Ce qui est particulièrement pertinent pour notre étude, ce sont les fortes sensibilité et spécificité des variables utilisées pour identifier les cas liés au cannabis dans l’eSCHIRPT, qui ont été prouvées dans l’étude de Rao de 2018Note de bas de page 19, et qui sont le reflet d’une bonne saisie des données. Cependant, la réticence des patients à divulguer leur consommation de cannabis peut avoir entraîné une sous-déclaration des cas liés au cannabis dans l’eSCHIRPT, en particulier au cours des années précédant la légalisation de l’usage récréatif de cette substance. La sous-déclaration peut également se produire chez ceux qui consomment du cannabis de façon plus régulière et qui ne reconnaissent peut-être pas que cette substance constitue l’un des facteurs contribuant aux blessures. En outre, en raison des limites des données de l’eSCHIRPT, nous n’avons pas pu distinguer un usage du cannabis à des fins médicales d’un usage récréatif, ni déterminer la quantité de substance prise au moment de la blessure ou de l’intoxication. Obtenir ces renseignements pourrait permettre de mieux cerner à l’avenir les populations à risque et de mieux comprendre la relation dose-réponse de ces blessures.

Conclusion

L’objectif de notre étude était de présenter un profil des évolutions récentes de l’ensemble des blessures et intoxications liées au cannabis recensées dans la base de données de l’eSCHIRPT et de fournir une synthèse descriptive des caractéristiques des blessures concernant ces cas consignés sur une période de neuf ans, soit du 1er avril 2011 au 9 août 2019. Ce faisant, nous avons constaté une augmentation de la VAP du nombre de cas liés au cannabis chez les enfants et les jeunes ainsi que chez les adultes au cours des dernières années. Les hommes représentent systématiquement une proportion plus élevée de cas liés au cannabis, ce qui laisse entrevoir d’éventuelles occasions de sensibilisation. Bien qu’on ait constaté une augmentation du nombre de cas liés au cannabis comestible tout au long de la période, il ne s’agissait que d’une faible proportion de tous les cas liés au cannabis. Cette constatation révèle la nécessité pour les parents et les personnes qui s’occupent d’enfants d’adopter des pratiques d’entreposage plus sécuritaires. Même si elles ne sont pas représentatives de la population nationale, nos conclusions indiquent que les blessures liées au cannabis ont augmenté ces dernières années au sein de la base de données de l’eSCHIRPT, tant chez les enfants et les jeunes que chez les adultes. Il sera impératif de continuer à effectuer le suivi de ces blessures et intoxications au moyen de mesures de surveillance, compte tenu des récentes modifications apportées à la réglementation canadienne en matière de cannabis.

Remerciements

Nous tenons à remercier sincèrement Mme Deepa Rao. L’extraction et la catégorisation de tous les cas liés au cannabis ont été rendues possibles grâce à l’application de sa méthodologie. Nous remercions également M. James Cheesman, qui a fourni le fichier d’extraction de l’eSCHIRPT.

Conflits d’intérêts

Les auteurs déclarent n’avoir aucun conflit d’intérêts.

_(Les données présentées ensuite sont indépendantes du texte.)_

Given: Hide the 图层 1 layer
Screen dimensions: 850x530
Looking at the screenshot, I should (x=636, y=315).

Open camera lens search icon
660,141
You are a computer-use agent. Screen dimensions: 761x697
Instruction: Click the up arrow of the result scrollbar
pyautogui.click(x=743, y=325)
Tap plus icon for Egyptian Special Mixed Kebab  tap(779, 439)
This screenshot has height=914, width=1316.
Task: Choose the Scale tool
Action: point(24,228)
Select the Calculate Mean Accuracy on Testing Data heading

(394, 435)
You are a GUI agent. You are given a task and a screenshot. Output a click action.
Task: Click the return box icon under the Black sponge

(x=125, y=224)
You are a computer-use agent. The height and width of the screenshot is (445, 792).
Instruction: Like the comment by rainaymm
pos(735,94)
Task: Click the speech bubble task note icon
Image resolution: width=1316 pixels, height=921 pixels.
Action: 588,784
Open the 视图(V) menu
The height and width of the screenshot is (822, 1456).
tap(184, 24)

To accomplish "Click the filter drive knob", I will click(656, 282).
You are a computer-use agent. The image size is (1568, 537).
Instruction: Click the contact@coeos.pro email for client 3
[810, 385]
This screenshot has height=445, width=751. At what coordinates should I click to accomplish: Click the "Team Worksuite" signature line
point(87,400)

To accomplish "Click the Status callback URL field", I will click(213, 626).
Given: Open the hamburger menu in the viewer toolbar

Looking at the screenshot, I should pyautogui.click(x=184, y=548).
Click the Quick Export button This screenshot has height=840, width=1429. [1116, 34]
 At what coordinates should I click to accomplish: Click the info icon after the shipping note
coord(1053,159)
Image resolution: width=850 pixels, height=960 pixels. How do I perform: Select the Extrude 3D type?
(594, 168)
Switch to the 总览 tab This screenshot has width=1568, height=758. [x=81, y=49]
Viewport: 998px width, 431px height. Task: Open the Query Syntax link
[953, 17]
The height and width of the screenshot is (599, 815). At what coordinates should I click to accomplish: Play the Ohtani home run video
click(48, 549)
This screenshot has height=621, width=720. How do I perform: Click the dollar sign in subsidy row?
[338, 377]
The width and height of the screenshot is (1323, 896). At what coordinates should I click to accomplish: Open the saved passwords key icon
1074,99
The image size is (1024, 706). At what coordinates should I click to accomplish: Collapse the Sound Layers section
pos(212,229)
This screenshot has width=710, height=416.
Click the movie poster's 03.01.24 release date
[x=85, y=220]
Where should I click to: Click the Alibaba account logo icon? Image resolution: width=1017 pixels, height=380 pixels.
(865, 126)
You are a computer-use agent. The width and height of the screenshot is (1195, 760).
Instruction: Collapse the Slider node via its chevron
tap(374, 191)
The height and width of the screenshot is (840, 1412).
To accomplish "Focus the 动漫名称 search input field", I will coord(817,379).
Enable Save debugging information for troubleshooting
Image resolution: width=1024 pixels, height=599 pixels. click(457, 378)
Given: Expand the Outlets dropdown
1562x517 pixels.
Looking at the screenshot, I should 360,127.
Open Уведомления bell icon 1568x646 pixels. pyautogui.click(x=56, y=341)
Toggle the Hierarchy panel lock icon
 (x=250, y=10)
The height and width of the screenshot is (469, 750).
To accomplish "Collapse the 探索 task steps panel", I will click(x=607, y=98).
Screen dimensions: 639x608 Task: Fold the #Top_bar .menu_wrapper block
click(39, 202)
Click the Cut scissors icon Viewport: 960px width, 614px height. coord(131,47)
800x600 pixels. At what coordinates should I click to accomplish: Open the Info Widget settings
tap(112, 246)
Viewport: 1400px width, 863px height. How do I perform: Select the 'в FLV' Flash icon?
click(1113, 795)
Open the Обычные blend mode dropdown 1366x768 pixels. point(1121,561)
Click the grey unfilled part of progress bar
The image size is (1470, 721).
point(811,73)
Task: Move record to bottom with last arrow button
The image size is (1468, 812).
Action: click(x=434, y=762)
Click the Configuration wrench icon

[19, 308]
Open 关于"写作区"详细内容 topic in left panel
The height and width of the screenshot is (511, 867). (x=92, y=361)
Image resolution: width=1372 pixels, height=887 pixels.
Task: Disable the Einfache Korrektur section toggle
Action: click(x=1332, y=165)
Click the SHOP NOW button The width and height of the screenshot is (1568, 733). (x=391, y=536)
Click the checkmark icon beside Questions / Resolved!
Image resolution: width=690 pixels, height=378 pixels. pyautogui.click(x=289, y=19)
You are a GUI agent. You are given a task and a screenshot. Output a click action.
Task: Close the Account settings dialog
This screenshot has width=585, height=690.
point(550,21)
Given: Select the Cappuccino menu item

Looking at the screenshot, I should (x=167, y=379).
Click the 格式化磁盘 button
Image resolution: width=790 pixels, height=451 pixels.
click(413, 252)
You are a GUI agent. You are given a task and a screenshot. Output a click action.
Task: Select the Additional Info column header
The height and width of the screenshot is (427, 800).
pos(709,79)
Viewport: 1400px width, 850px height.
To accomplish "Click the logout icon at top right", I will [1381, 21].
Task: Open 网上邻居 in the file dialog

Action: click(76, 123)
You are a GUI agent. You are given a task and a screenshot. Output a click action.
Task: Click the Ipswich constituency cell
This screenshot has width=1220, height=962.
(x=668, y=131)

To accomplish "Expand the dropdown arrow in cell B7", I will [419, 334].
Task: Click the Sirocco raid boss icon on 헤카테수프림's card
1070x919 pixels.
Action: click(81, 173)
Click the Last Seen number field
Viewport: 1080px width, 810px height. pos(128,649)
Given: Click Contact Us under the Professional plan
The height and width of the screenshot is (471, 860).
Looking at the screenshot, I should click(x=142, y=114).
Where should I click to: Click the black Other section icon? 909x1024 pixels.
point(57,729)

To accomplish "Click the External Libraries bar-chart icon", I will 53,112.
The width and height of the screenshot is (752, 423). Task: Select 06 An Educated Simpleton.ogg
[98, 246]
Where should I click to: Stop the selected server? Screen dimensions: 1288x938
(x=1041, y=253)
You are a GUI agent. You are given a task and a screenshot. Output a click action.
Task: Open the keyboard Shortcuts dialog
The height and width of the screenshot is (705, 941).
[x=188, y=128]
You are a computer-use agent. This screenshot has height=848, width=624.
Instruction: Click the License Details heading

Contributions des auteurs et avis

ASC, SRM, WT et FB ont participé à la conception du projet. ASC a effectué les analyses de données et a rédigé l’article. Tous les auteurs ont contribué à l’interprétation des résultats et aux révisions de l’article.

Le contenu de cet article et les points de vue qui y sont exprimés n’engagent que les auteurs et ne correspondent pas nécessairement à ceux du gouvernement du Canada.